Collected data
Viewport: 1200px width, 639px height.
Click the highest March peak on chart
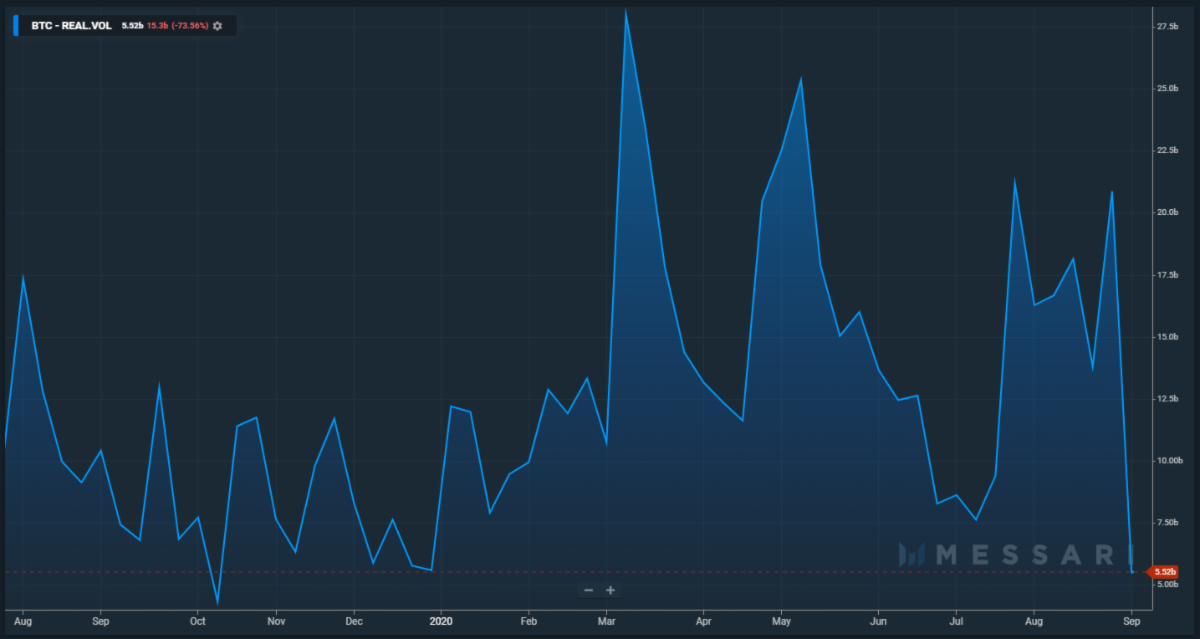(626, 12)
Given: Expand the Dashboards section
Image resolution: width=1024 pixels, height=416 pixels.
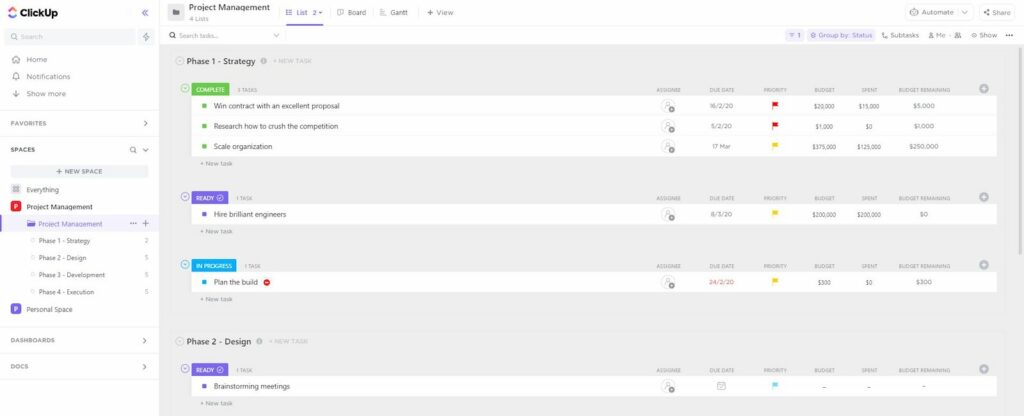Looking at the screenshot, I should click(145, 340).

EXERCISE OBJECTIVE:
Verbatim copy, images excluded: transcribe all the entries above.

ANSWER FOR THE TASK:
Viewport: 1200px width, 639px height.
Click the highest March peak on chart
(626, 12)
Given: Expand the Dashboards section
Image resolution: width=1024 pixels, height=416 pixels.
Looking at the screenshot, I should click(145, 340).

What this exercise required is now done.